I just can’t get this feeling that I need to tell someone everything… For me, this is as close as I’ll ever get… I’m sorry if it takes a little while to explain everything, but this is also me trying to sort everything out as well as tell.
I’m trapped in my own head… I have three different “me”s inside my mind, all yelling and screaming and fighting to get out. Every day I have to face it–how can I not, when it’s myself that’s turned against me? And every day I’m drifting farther and farther from sanity, safety, and all my loved ones, because I can’t control it.
There’s me. Weak little me, the one who always runs and hides whenever anything happens because I can’t handle it at all. The one who would still be practically insane even if the other two inside my head weren’t there, because I can never tell reality from imaginary or wakefulness from sleep, and even in my dreams I can’t tell the difference. The one who cuts to momentarily forget about the other pain, the kind that can’t be stopped because you can’t kiss it and put a band-aid on it and it won’t get better eventually… and even if it did, it would take more time and help than I have available to me.
There’s Lore, who came about from my want to hurt all the people who hurt me. She scared me at first, when I realized that there was another me. She was strong and willful, outgoing and ready to fight.
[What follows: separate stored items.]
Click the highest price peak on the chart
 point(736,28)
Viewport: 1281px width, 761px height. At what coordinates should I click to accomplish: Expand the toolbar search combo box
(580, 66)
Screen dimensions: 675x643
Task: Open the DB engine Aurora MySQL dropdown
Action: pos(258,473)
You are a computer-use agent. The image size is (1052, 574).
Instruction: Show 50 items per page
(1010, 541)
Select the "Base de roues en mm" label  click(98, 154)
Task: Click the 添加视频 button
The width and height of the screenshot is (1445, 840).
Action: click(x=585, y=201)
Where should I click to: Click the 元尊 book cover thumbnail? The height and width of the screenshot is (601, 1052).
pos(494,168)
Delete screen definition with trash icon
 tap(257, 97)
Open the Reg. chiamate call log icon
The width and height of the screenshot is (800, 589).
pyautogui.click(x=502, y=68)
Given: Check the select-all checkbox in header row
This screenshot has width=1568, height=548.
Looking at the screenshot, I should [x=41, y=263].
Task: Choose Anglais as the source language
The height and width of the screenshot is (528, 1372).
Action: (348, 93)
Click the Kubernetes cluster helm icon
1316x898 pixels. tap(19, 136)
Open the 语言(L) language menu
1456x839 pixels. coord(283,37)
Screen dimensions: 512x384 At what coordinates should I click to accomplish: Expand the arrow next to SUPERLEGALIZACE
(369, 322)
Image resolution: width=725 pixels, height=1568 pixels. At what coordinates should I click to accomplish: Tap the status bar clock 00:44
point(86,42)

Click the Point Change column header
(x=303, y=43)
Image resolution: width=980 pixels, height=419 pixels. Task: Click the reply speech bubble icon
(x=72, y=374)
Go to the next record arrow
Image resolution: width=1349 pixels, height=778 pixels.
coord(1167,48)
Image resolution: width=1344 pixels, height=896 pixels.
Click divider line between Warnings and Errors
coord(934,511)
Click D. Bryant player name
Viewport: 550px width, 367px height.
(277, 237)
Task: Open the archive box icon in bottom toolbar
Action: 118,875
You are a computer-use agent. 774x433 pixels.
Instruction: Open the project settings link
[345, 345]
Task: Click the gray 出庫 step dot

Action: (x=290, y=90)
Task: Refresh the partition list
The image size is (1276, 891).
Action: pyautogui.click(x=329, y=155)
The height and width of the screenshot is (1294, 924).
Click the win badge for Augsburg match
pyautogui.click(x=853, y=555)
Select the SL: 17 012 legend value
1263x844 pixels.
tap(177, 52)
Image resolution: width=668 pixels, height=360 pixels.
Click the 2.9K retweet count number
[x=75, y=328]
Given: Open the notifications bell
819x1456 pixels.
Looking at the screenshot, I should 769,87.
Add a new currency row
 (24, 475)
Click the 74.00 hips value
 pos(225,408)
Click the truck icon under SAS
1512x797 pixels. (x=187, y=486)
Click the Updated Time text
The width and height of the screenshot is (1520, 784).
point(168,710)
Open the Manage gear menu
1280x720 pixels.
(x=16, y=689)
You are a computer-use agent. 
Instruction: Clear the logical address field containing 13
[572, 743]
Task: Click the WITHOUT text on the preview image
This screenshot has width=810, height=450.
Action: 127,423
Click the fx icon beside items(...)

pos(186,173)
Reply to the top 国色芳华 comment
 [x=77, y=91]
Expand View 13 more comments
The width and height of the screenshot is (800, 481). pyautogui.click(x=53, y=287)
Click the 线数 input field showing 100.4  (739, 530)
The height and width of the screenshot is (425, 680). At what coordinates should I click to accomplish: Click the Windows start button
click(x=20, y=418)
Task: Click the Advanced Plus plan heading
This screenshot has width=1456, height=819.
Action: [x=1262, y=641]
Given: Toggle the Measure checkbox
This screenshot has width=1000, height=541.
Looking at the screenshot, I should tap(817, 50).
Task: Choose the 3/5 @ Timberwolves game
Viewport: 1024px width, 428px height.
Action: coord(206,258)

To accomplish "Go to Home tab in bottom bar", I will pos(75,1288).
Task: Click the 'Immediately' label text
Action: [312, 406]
Everything I wasn’t and still am not. She and I came to an understanding after a while; though we are technically the same person we have different mental identities and feelings, as well as perspectives. That’s why she chose her own name and dubbed herself “the body guard” of my mind.
Then there is Fear. I am terrified of her. She’s everything I was ever scared of enough to lash out and then run away, as well as every paranoia and suspicious thought I’ve ever had, magnified by a lifetime’s worth of overactive dark imagination. She’s the newest of us… and the strongest. Because of her–though in actuality, me–I almost killed someone. I’m scared of her… and I’m scared of myself. I keep forgetting things every time she manages to… well, “take over”. I don’t remember what she/I say(s). All I know is that I’ll feel panicked, pressured, and trapped even if the situation is relaxed. She wants something, but I don’t know what it is. She’s not like Lore. I can’t “talk” to her, I can’t even control her. All I can do is stress and wait for the feeling to come back that signals when she’s about to break through.
I live in that fear, though I manage to hide it behind an idiot’s mask. But that mask is breaking quickly. I can;t handle much more of this, the suspense of waiting for another breakdown, another “episode”. Everything is closing in around me… someone I love very much left me, though we are “still friends” (but it’s all I can have with him, so I’ll take it and hold tight). My other friends and I are drifting because I don’t want to hurt them with my problems. They always manage to make me say something about it, and I hate how they become worried when they all have their own problems to deal with. I am a burden… even to my sports team, I was never able to participate the way the others did. My “all” wasn’t anywhere near theirs, and still isn’t. Coach understands, somewhat, but I can’t forget disappointment and disdain when I see it on my teammate’s faces, even if they don’t truly mean it.
Every lie I’ve ever told to protect those around me–as well as me–is about to become the trap that leads to my death. I have no escape; they will find out, and I will never be the same when that happens. “They” are my teachers, friends, teammates, and family. My teachers can’t know. I’m already slipping… I can’t handle the social interaction, or the work level that I used to. I know everyone is disappointed in me. They “know I can do better”. Well, I can’t. I want to… so badly… but I can’t. I may sound like a quitter… but I have nothing left. Sometimes I think an alternative school would have been better, but there has to be a reason for me to go there, but… My parents didn’t believe me when I told them… wonder if they will when they get a call from the mental ward in the hospital…
Added to that, I have depression that makes it practically impossible to deal with any of this. I can’t even cry anymore. I’m stuck with being an emotionless, emotional wreck. I am a contradiction and a failure at that, too. Like everything else.
I know my problems–they are many, and this only covers the most pressing one right now–are nothing compared to some of you… and I feel bad for being nothing but a burden here, too. But I have nothing… nowhere else I can turn to for help.
I need to know how to kill myself quickly. Quietly and painlessly would also be preferred, but no one can have everything. I’ll do anything to die right now. I know that some people will think it a sin, a crime, a horrible loss… but even in the future, which might be better… I’d rather be dead. And if God does exist… then maybe I can work on being a better spirit-child of his (or whatever we are to him) while I’m dead. I think that would be better than failing to overcome the challenges in this life.